Speaking on the Chain Reaction podcast Friday, Perkins stressed that market participants have alternatives. “If not, we’re going to be just fine,” he said, pointing to the groundwork laid by SEC Chair Paul Atkins and CFTC Chair Michael Selig in recent months.
CFTC and SEC Setting Regulatory Direction
The two agencies issued a joint interpretation in March clarifying how federal securities laws apply to crypto assets — a move that signals both regulators are serious about establishing coherent rules. Perkins sees this as the foundation of genuine regulatory clarity, something the sector has lacked for years.
“These guys are creating policy and precedent every single day, and they are giving us the one thing we’ve needed for a very long time: certainty, stability, and ultimately, a taxonomy,” Perkins said. The CFTC and SEC’s willingness to define terms and draw lines matters more to daily market operations than any single piece of legislation might.
The Shift in How Securities Classification Works
The tonal change around securities classification has been dramatic. Under the Biden administration, when former SEC Chair Gary Gensler was in charge, crypto tokens designated as securities faced enforcement action, exchange delistings, and no clear compliance pathways.
Perkins highlighted that dynamic has inverted. “In the past, being a security was a death sentence.

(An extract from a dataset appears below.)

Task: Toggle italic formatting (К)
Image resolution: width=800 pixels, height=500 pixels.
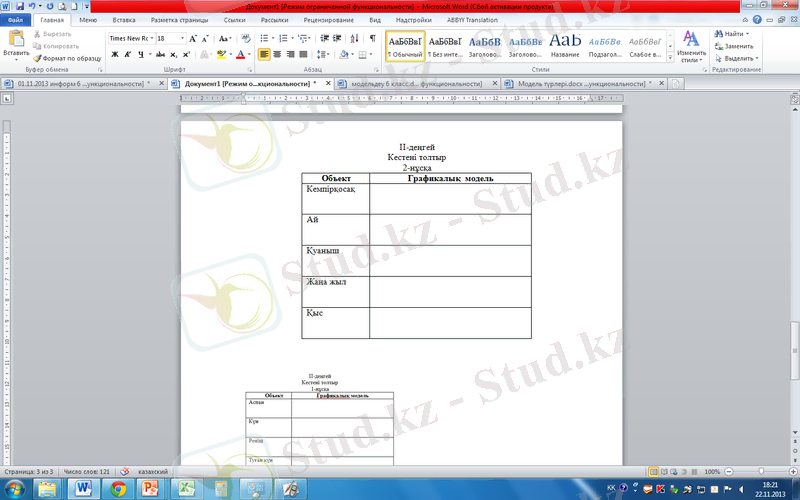Action: (x=127, y=54)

There was nowhere to go with it,” he explained. “Now it is awesome to be a security.” Projects can navigate compliance frameworks and operate within established rules rather than facing regulatory hostility.
Legislative Certainty vs. Regulatory Momentum
Still, Perkins acknowledged that if the CLARITY Act becomes law, it would cement protections in a way regulatory action alone cannot. Congressional codification would make it substantially harder for future administrations to reverse course.
“What you’ve done is you’ve essentially enshrined policy for a very long time. As hard as it is to pass a law, it is even harder to unwind a law,” he said. There’s a reason the phrase “it takes an act of Congress” exists — legislative changes carry more permanence than executive or regulatory shifts.
Momentum around the CLARITY Act has accelerated recently. On Friday, Senators Thom Tillis and Angela Alsobrooks released final text that resolves stablecoin yield disputes between banking and crypto industry groups. Coinbase’s chief legal officer Faryar Shirzad called the development a turning point. “It’s time to get CLARITY done,” he posted on X.
Senator Bernie Moreno signaled confidence the bill could pass by end of May, while Senator Cynthia Lummis framed the moment as pivotal: “It’s now or never.”